> **To do**
Below are the records; give again exactly the lines from the one containing "You are a GUI" through the one containing "The width and height of the screenshot is (1538, 872).", leaving out pictures.

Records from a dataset
== Segment start ==

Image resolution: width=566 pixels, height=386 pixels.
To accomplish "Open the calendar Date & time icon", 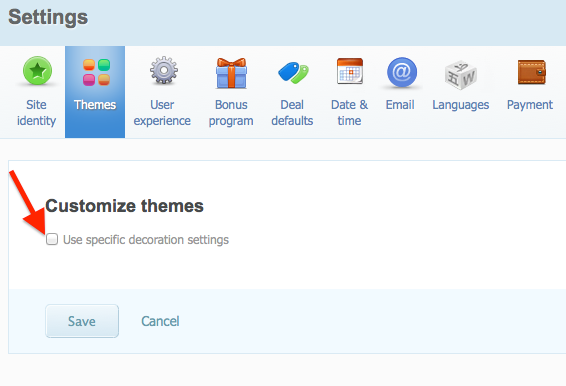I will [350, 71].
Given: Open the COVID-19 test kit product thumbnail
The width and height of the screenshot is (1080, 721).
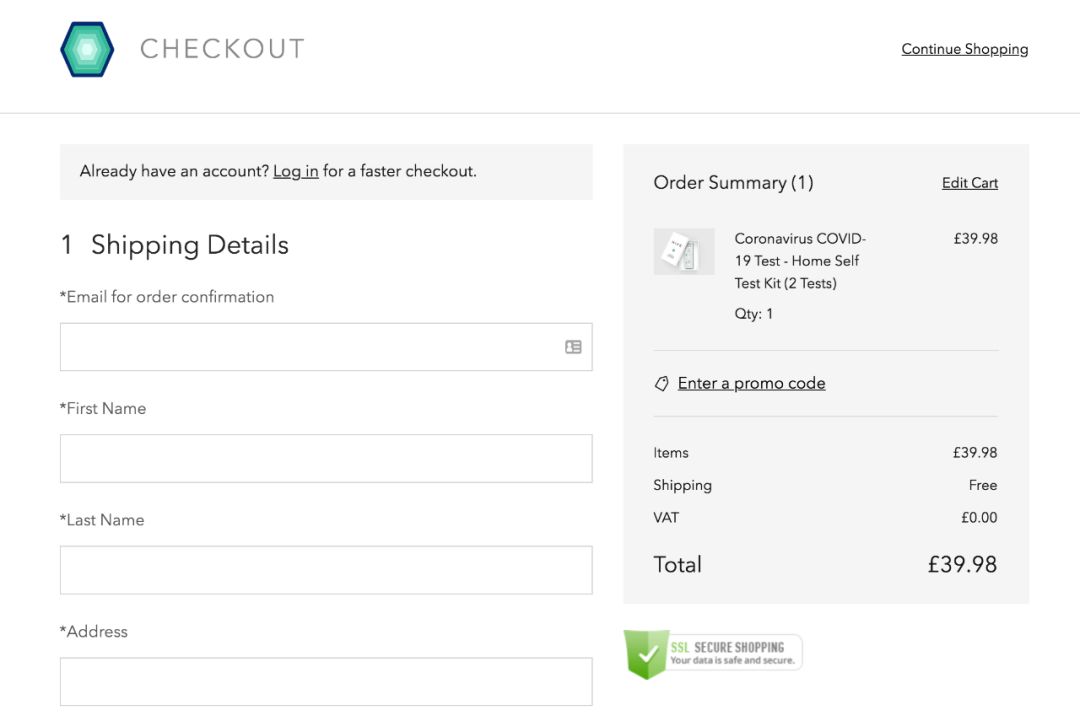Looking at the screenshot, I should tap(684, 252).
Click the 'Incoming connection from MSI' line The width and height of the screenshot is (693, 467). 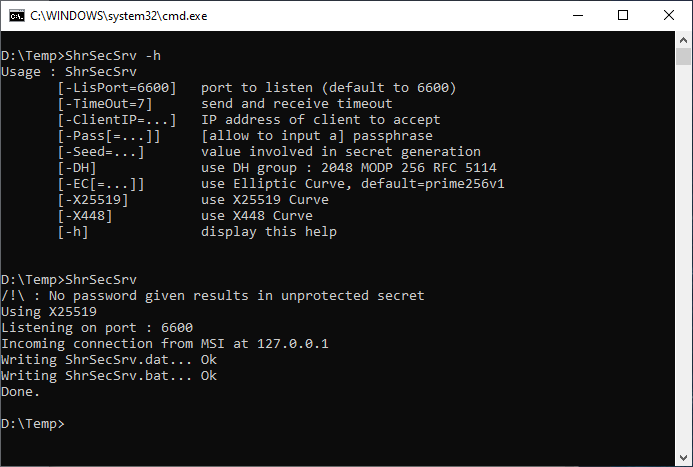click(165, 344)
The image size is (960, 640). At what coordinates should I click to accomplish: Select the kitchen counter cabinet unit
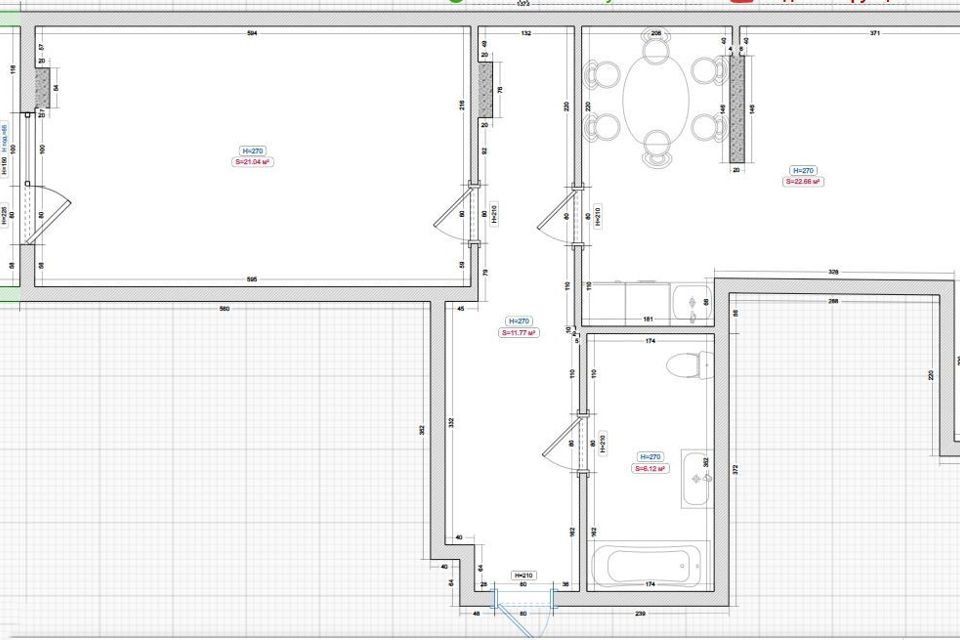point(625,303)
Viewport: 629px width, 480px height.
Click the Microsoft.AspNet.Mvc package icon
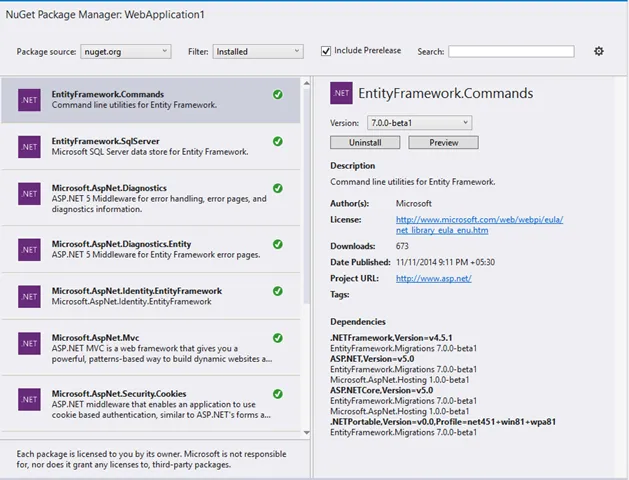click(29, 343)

== Segment end ==
== Segment start ==

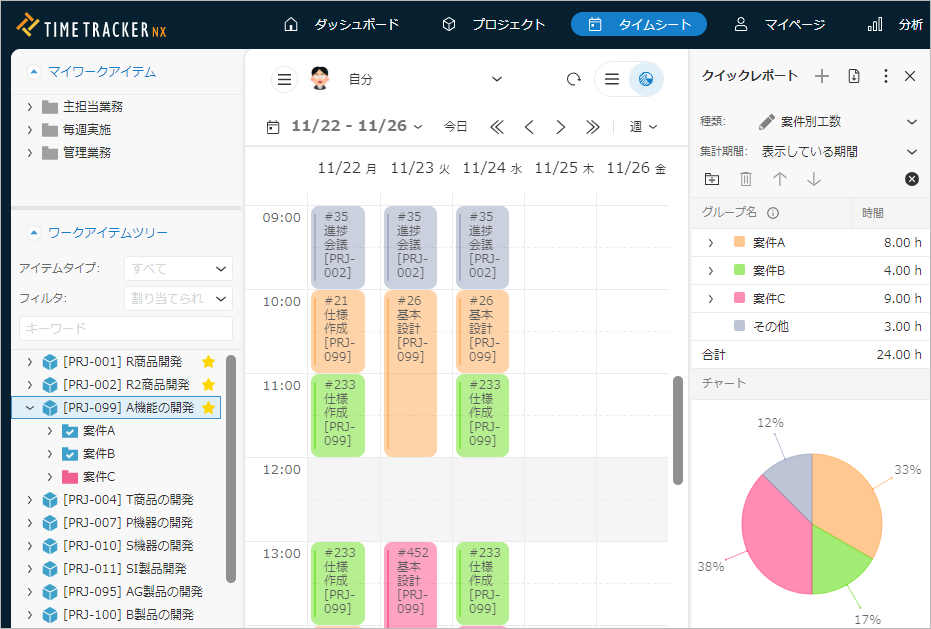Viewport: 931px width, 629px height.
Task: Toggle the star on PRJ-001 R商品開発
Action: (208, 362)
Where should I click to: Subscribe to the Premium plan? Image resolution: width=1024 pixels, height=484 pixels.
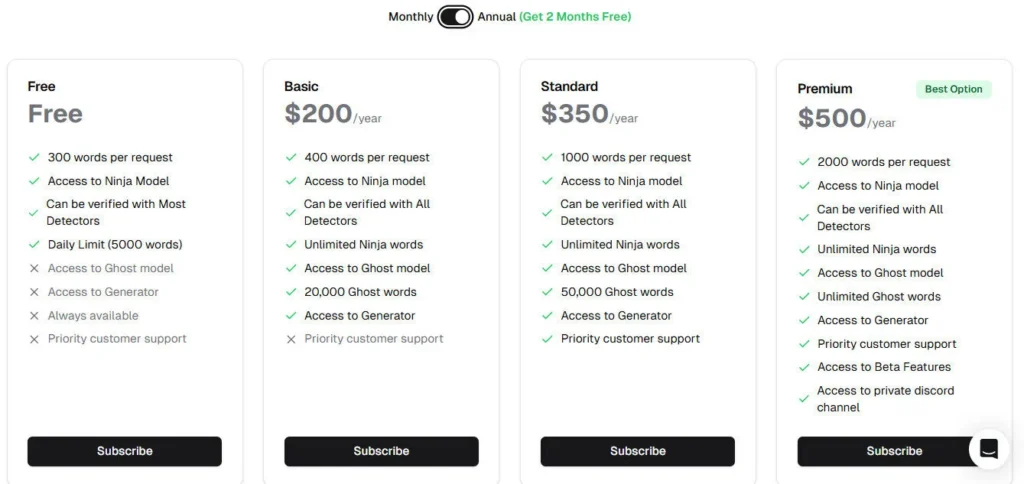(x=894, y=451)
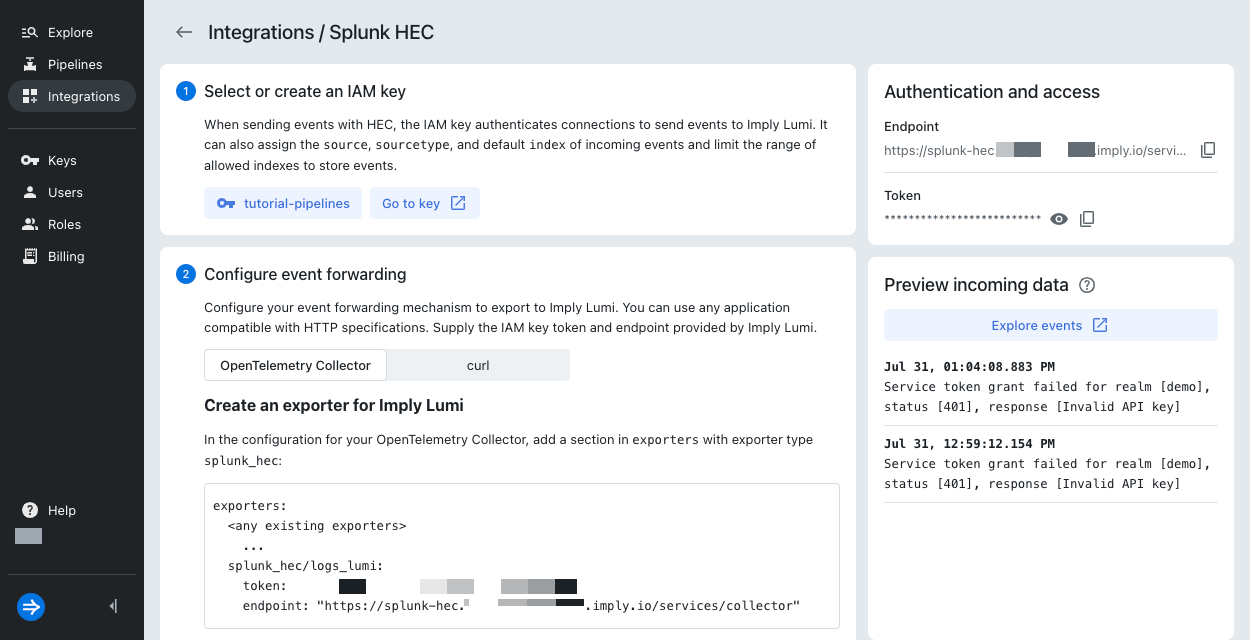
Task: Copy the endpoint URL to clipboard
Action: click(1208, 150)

== Segment end ==
== Segment start ==

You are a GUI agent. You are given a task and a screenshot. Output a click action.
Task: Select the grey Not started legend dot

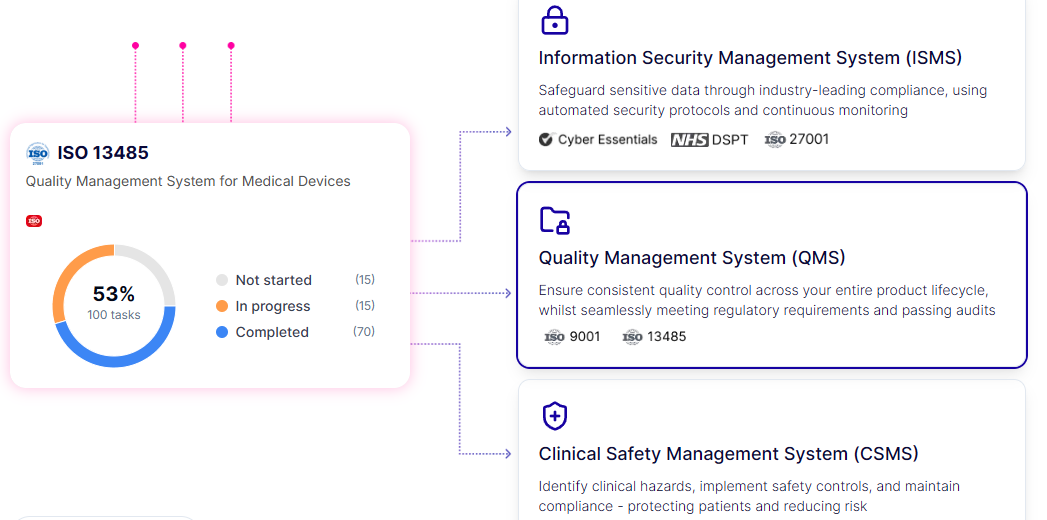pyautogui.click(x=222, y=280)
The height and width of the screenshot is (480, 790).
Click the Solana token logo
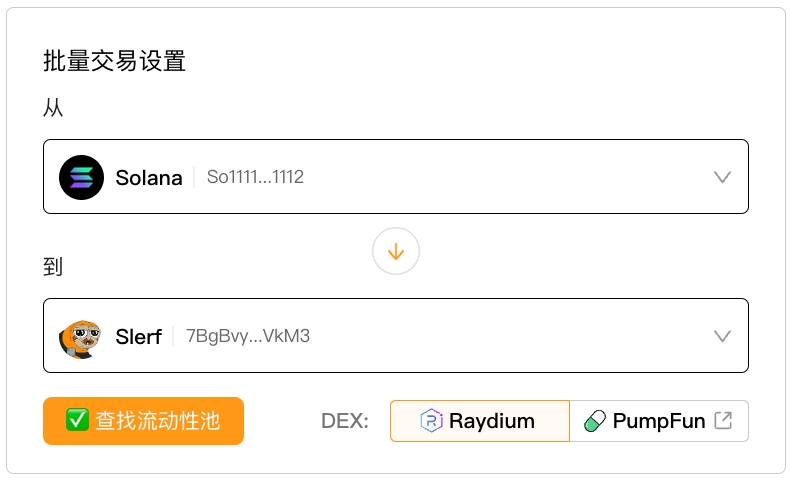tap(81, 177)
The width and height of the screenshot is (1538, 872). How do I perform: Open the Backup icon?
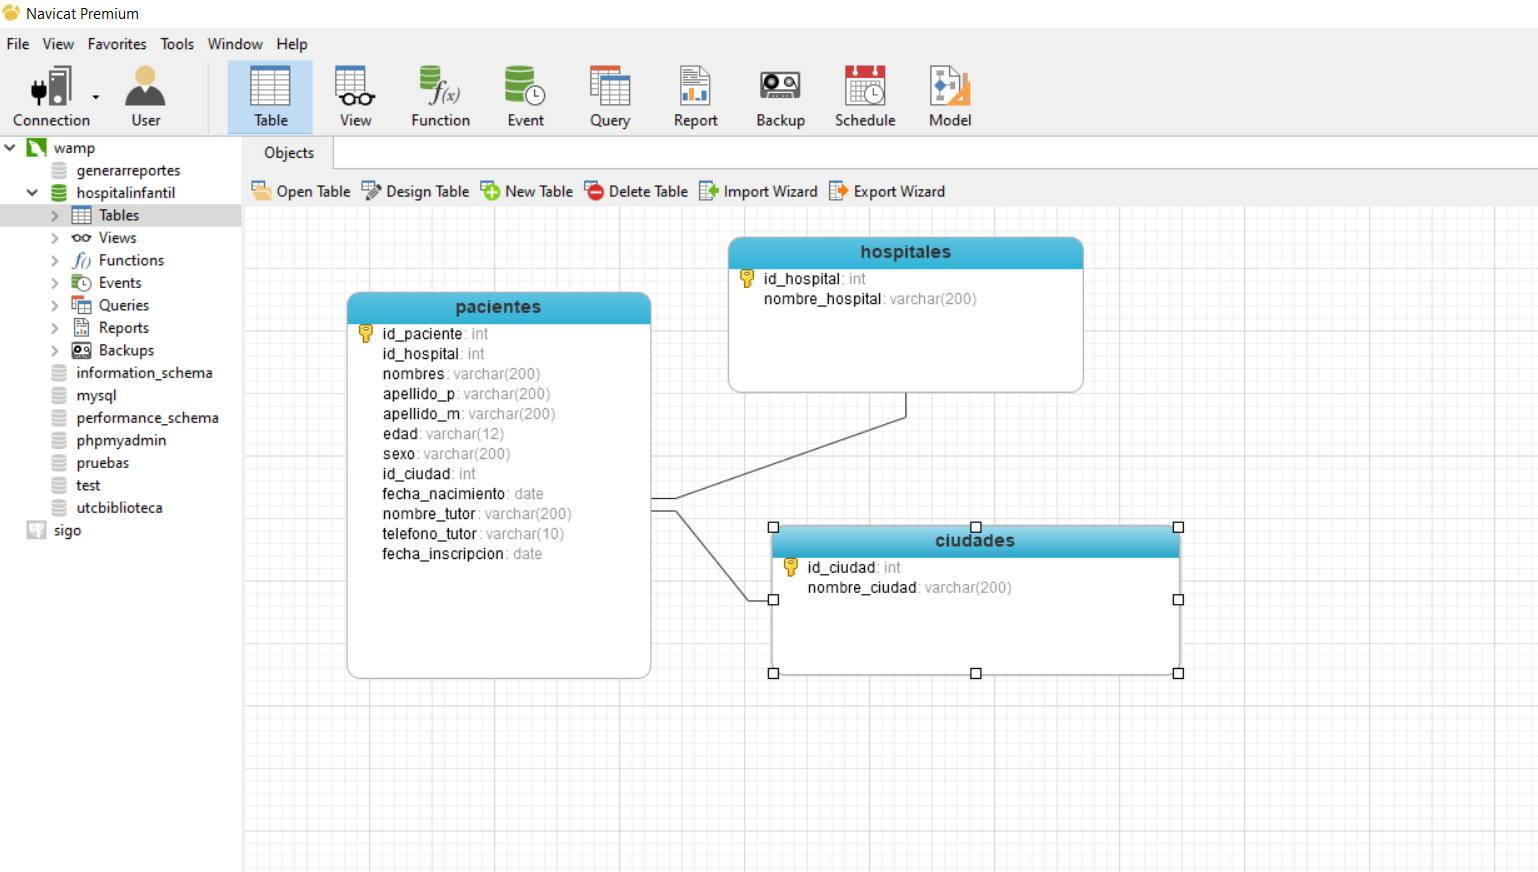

== Segment end ==

> **Solution**
You are a GUI agent. You are given a task and a screenshot. Output a click action.
Task: Select the grey Not started legend dot

pyautogui.click(x=222, y=280)
The height and width of the screenshot is (480, 790).
Click the Solana token logo
tap(81, 177)
The width and height of the screenshot is (1538, 872). How do I perform: Open the Backup icon?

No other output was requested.